London Fashion Week Men's (6-9 Jan.) concluded its tenth edition on Monday night. Here are the trends, major and marginal, that inspired us most:
1. Subversive warriors
Defiance and the combating of fear were central themes this season, resulting in designers cocooning models in layers of cloth to form an oversize shield. Some of Craig Green’s ballooning silhouettes encased models’ bodies from top to toe, while Berthold’s eerie asylum-inspired affair involved boxy jackets, tunics and wide trousers – worn all at once. Alex Mullins, meanwhile, sent out an equally bolstered look comprising straight-cut jeans, a long-line jacket and a voluminous parka, the complete ensemble crafted from the same raw denim cloth.
2. Pouffed-out and cozy
Padded and quilted materials, cozy enough to furnish a bed with, have retained their appeal some time after they first surfaced on the women’s scene. Again, Craig Green’s collection applies and so too that of Quasimi, whose models carried pillows for a nap on the go. Taking the outsize expression to the max, streetwear cult name Michiko Koshino, who’s back in business, served up takes on the inflatable pieces with which she made her name in the ’80s. These Michelin-like creations appeared in the shape of full garments, such as a cropped jacket, as well as detachable hoods and sleeves.

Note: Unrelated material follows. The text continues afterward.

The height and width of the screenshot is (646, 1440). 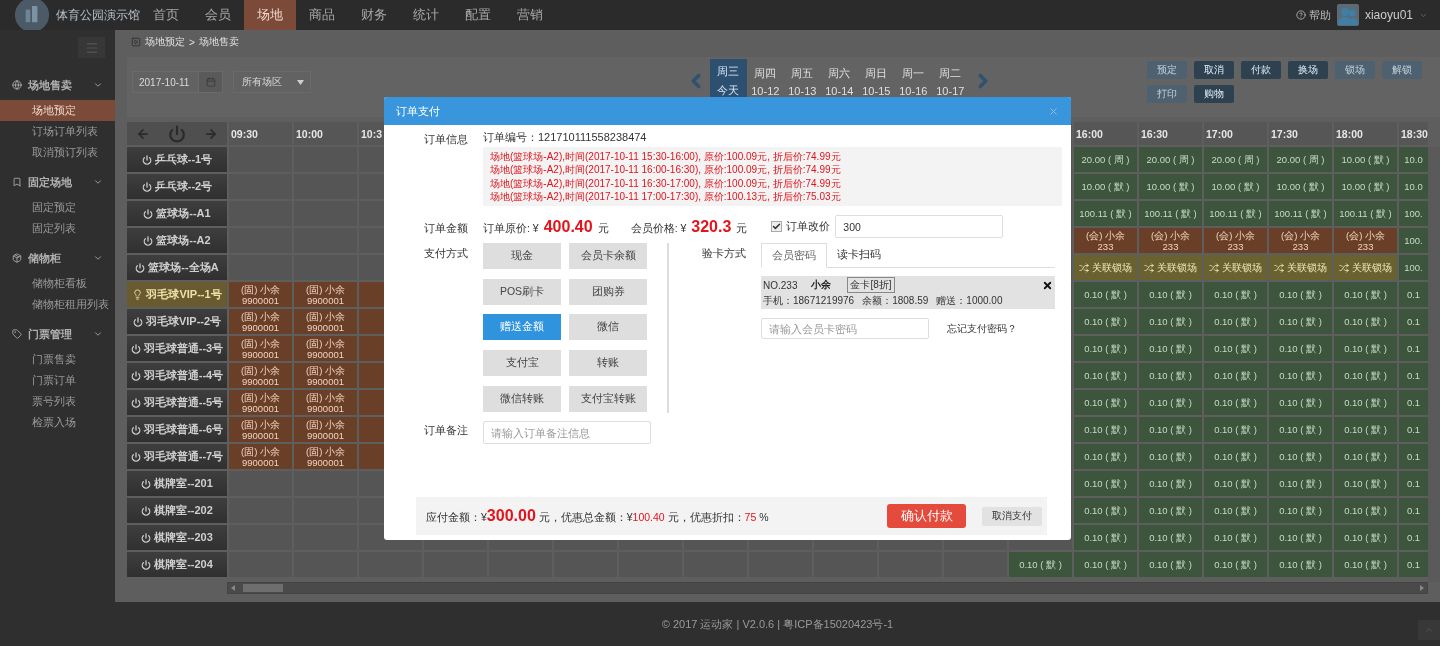 What do you see at coordinates (1348, 15) in the screenshot?
I see `user-avatar-icon` at bounding box center [1348, 15].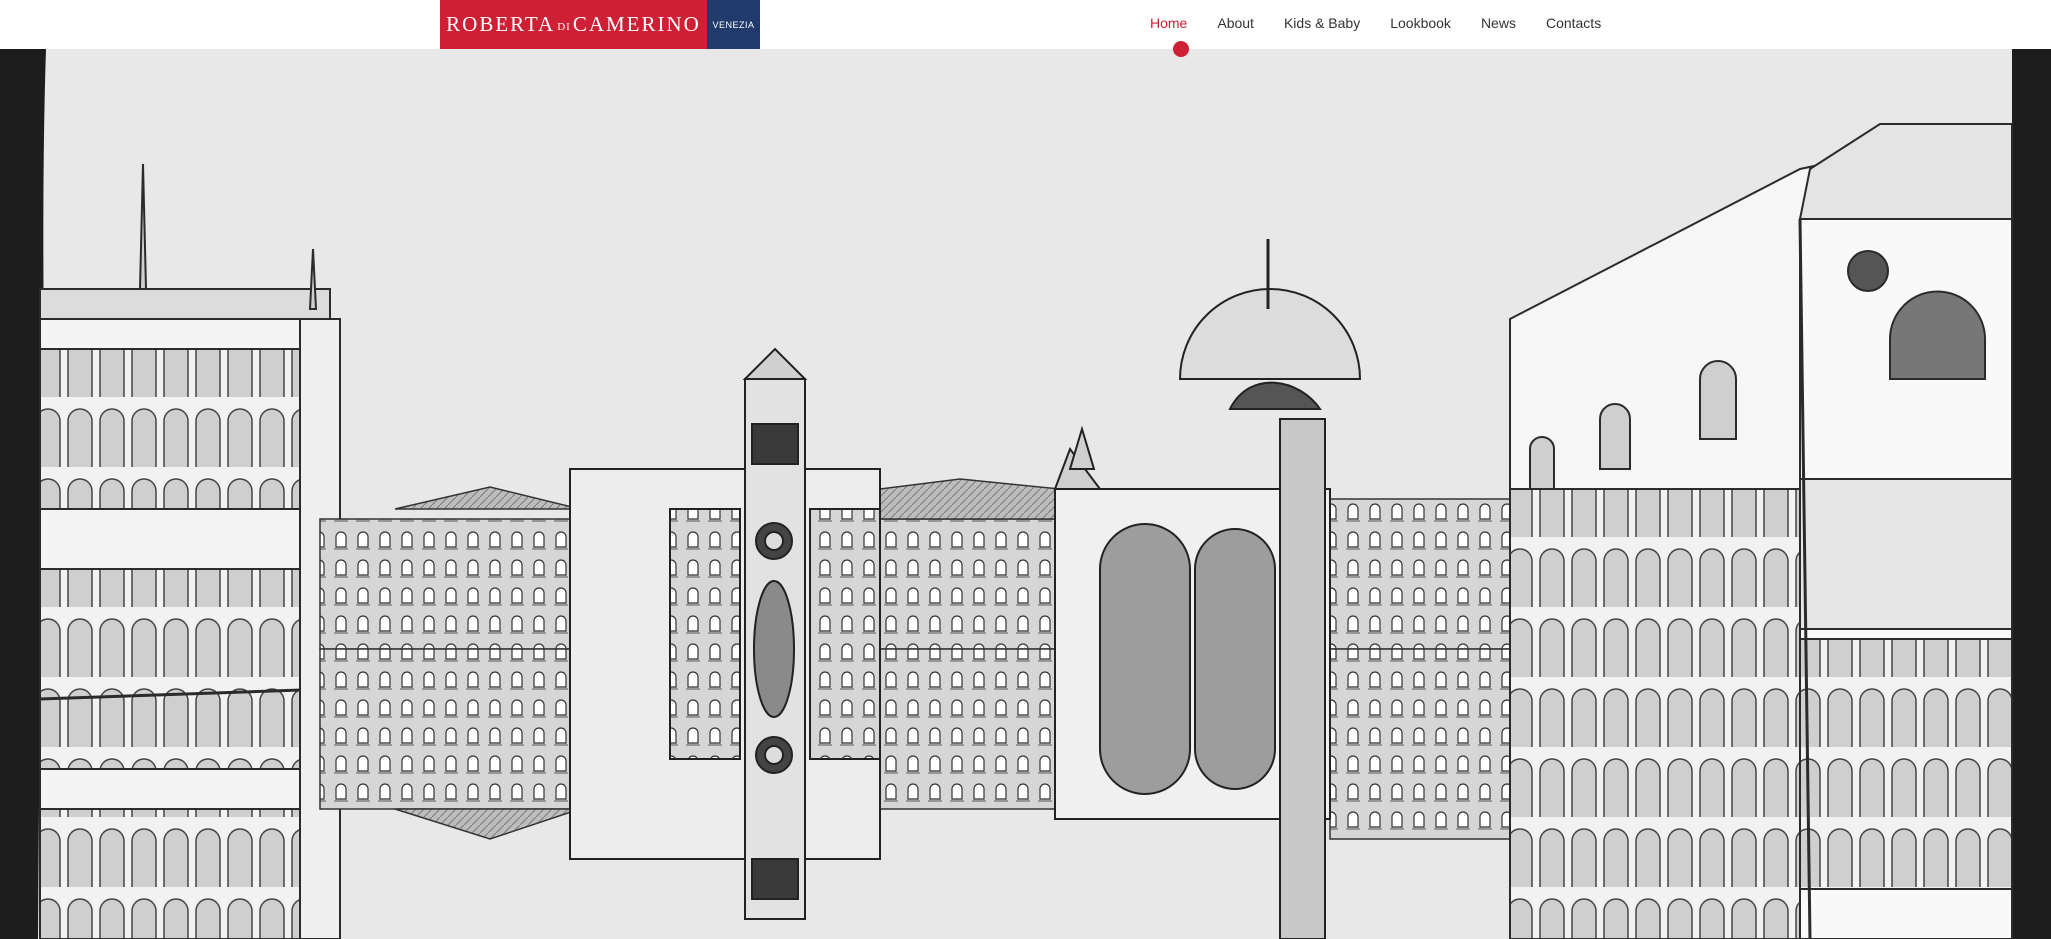 Image resolution: width=2051 pixels, height=939 pixels. I want to click on logo-wordmark: ROBERTA DI CAMERINO, so click(574, 24). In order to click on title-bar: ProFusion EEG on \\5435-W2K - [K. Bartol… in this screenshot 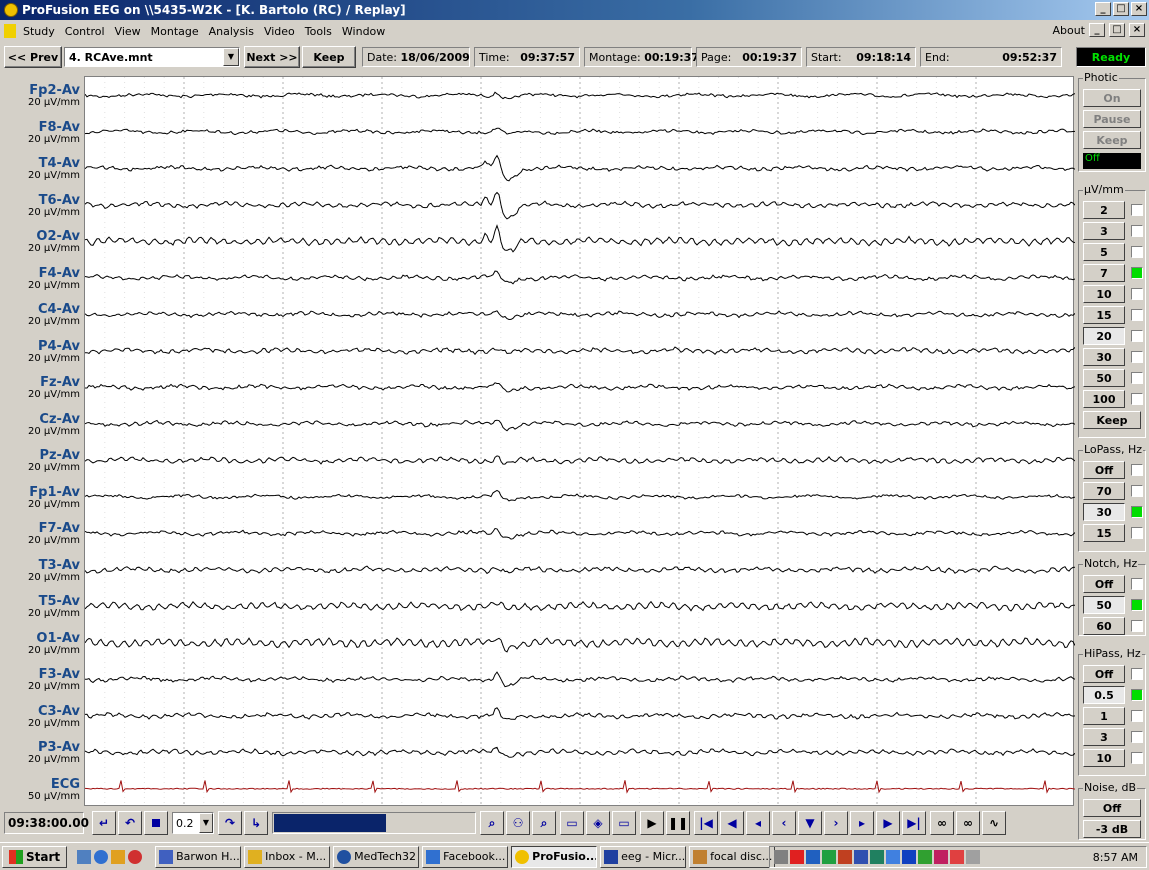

3.Colorful paneling and patchwork (and don’t forget the crochet)
Multicolor paneling and patchwork gave a charmingly naïve flavor to the collections of Bobby Abley, Lou Dalton, Alex Mullins, Topman Design, Christopher Shannon and Vivienne Westwood. At J.W. Anderson, the tendency materialized in the shape of granny-style patchwork crochet, which adorned backpacks and pocket-patches. At its most effective, it was fashioned into oversize scarves tumbling nonchalantly from models’ shoulders.
4. Wild top-stitching and erratic embroidery
Contrast-stitch embroidery stood out during our exploration of the LFWM showroom collections. Honest Man’s distressed denim pieces owed much of their disheveled charm to stitch-work that looked as if it’d been applied by a child or a very angry machinist, in a good way. Berlin based designer Verena Schepperheyn employed a similar technique, though her versions looked more harmonious.
5. Shredded denim
Taking distressing to the next level, Christopher Shannon shredded a parade of denim looks to within an inch of their lives, styling them with colorful, web-like facewear created by UK name Rottingdean Bazaar.
6. Pull ‘em high
The wide leg pant trend – jeans included– continues apace. Its larger-than-life-appeal was boosted on the runway by pulling waistbands up to the max, tops firmly tucked in. Alex Mullins has long advocated this comfy styling trick, so it’s no surprise his proposition was a convincing one. Patrick Grant of E.Tautz is an equally talented manipulator of the rib-skimming maxi pant, while Liam Hodges artfully cinched his paper-bag style.
In a bid to infuse meaning into the bleak times in which we live, designers used LFWM as a vehicle to reveal their reflective sides. Poetic messages and meaningful words appeared on garments in the form of embroidery and print, but also as presentation-space wall coverings or actual poetry readings. In its simplest form, the word “Nowhere” appeared prominently across Tourne de Transmission’s pieces – in reference to the band Ride’s track of the same name. Astrid Andersen, meanwhile, invited south London poet and musician James Massiah to perform a bespoke mix, while models walked past in the season’s wares. Barbour International ushered in Scottish artist Robert Montgomery to customize a limited number of “see now buy now” A7 jackets with his signature poem art. Montgomery applied the poems live, underneath a large light-sculpture poem of his.